BEGIN PASSAGE
Carbon footprint reduction in construction: Diesel gensets vs. hydrogen
As construction companies face growing challenges to decarbonise, emerging energy technology, including hydrogen solutions, present promising pathways to reduce reliance on diesel and the carbon footprint of operations.
Like in many sectors, sustainability has become a major focus in the construction industry. Construction companies are facing mounting pressure to monitor greenhouse gas (GHG) emissions, decarbonise, and transition towards cleaner energy solutions. For instance, certain tenders require carbon-reduction solutions to qualify to bid. Public and private stakeholders, too, are demanding greater environmental and social consciousness. Operation costs may be impacted by carbon price policies in the future. This presents the construction industry with challenges, but opportunities too, to explore effective solutions and mitigation strategies.
Carbon footprint: Carbon footprint represents the total volume of greenhouse gasses (GG) resulting from everyday economic and human activity. Knowing the carbon footprint of activities, measured in tonnes of CO2 emissions, is important when it comes to taking measures and launching initiatives to reduce it to the lowest possible level.
END PASSAGE
BEGIN EXTRACTED RECORDS
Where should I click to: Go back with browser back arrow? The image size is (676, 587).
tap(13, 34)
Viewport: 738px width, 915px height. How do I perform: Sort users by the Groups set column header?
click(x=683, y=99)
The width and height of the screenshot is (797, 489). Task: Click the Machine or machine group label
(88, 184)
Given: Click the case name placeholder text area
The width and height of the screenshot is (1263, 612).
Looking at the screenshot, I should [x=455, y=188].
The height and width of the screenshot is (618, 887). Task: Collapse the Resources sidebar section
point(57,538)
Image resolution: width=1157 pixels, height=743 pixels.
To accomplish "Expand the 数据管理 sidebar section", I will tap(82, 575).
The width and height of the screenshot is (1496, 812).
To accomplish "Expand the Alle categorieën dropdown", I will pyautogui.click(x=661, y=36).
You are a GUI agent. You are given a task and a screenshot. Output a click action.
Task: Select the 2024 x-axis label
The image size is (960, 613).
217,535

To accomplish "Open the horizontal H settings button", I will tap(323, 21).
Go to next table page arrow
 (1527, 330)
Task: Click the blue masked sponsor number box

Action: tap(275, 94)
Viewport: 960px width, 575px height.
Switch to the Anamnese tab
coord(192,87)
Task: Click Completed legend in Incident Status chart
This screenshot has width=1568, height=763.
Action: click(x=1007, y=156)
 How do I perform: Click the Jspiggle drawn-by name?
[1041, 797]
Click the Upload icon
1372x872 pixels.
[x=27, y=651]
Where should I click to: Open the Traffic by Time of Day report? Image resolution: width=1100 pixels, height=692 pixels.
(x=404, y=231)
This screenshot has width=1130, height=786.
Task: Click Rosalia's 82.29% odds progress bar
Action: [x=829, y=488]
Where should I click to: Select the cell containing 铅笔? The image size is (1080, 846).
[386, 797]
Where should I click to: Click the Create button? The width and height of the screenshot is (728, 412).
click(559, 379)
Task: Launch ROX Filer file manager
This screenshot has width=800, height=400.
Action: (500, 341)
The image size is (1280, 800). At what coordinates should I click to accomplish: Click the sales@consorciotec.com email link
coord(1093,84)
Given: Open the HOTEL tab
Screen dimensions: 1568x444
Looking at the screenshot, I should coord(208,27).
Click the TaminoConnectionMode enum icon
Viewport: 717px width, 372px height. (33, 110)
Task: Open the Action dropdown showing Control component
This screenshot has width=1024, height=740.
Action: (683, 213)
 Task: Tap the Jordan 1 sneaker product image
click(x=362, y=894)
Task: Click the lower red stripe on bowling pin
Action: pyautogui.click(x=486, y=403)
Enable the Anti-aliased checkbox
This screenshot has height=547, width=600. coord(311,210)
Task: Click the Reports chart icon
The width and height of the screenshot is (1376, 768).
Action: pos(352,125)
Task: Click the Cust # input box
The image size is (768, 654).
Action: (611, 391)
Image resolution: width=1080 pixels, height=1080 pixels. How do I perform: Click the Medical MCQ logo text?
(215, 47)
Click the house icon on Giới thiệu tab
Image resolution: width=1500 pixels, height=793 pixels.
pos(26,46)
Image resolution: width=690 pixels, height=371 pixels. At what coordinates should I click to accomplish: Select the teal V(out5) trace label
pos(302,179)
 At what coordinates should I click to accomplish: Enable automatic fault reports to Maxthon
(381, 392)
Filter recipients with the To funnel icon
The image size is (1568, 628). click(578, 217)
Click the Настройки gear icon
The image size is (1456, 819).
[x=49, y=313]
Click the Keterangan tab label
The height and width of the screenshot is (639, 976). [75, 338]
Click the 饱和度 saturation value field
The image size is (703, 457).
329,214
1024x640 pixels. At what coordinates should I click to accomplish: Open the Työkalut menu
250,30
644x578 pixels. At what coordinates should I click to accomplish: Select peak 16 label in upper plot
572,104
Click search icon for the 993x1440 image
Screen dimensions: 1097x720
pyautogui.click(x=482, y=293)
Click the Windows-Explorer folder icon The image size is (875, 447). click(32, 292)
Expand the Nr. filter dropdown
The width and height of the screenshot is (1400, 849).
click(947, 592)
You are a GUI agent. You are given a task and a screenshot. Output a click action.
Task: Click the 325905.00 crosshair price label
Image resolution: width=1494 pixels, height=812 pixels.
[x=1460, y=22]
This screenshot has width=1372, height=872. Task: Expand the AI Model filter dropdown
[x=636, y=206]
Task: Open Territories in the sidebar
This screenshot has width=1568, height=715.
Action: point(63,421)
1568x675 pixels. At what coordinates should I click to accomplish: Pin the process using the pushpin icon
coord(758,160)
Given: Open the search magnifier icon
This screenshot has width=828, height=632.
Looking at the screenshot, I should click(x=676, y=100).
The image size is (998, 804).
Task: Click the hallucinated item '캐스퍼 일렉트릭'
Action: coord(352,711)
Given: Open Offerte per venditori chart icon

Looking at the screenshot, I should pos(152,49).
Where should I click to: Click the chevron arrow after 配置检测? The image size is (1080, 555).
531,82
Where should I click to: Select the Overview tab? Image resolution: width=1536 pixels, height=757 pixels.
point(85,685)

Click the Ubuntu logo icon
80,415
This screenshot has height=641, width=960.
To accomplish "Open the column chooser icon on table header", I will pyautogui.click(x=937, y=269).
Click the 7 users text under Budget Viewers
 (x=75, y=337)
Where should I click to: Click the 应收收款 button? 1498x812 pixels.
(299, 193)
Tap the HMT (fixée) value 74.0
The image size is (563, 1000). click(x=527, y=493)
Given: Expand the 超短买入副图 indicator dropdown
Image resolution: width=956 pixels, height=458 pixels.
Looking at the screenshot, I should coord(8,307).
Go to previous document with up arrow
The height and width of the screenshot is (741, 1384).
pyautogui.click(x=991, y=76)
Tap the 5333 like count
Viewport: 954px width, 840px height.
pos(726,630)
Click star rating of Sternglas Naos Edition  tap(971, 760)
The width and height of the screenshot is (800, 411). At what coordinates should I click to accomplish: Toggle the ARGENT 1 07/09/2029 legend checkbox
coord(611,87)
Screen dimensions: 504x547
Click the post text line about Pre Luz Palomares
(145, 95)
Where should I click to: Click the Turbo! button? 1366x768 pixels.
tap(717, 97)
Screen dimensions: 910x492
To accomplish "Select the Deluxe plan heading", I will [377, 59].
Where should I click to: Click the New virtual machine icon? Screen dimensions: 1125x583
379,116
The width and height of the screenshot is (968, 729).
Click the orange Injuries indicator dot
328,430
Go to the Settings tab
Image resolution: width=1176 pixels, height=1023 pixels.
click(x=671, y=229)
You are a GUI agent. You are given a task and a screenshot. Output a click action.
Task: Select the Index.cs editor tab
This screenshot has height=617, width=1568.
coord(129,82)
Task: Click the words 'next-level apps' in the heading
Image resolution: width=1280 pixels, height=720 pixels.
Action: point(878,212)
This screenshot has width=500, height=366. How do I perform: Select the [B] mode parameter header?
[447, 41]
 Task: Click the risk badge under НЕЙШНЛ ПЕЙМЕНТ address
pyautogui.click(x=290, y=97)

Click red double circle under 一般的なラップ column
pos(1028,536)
END EXTRACTED RECORDS
REQUEST
Continue the passage on diesel gensets versus hydrogen in construction, starting after its final sentence.

OUTPUT FOR THIS TASK
The use of alternative energy solutions, such as hydrogen, is paving the way to achieve sustainability outcomes, clean operations, and better climate adaptation outcomes. Hydrogen fuel cell-based power generators are emerging to meet this need and supply clean, reliable power to displace diesel gensets. Unlike diesel generators, hydrogen fuel cell generators do not combust fuels to make electricity. Instead, the hydrogen is introduced to the fuel cell; it creates a reaction that generates electricity. Water vapour is the only ‘emission’ from a fuel cell generator.
Let’s explore the pros and cons of diesel generators, versus renewable energy alternatives in construction, the advantages of hydrogen, and how hydrogen fuel cell-based generators can accelerate the construction industry’s transition to a low-carbon and, eventually, a carbon neutral future.
The pros and cons of diesel power in construction
Construction operations focused on decarbonisation (and zero emissions) will play an important role driving the energy transition. While organisations continue to make progress in reducing emissions from electrification, many urban and remote constructions sites, some without grid access, remain reliant on diesel generators for onsite power.
Diesel generators are used in urban, regional, and remote construction projects that can be connected, or are often disconnected from power grids. They may also be used as emergency power supply for operations requiring constant or continuous power if the grid fails, as well as for other more complex applications. For small contractors to large, local government and private building projects, and even some grid-connected operations, such as wind farms, and operations closer to the inner city, diesel is a go-to power source. Its use is a result of its accessibility, convenience, reliability, durability, and high-power density. On the other hand, it brings certain challenges too.
Emissions
Diesel is known for being an environmentally-adverse option through emissions, damaging air quality and health, and producing noise pollution.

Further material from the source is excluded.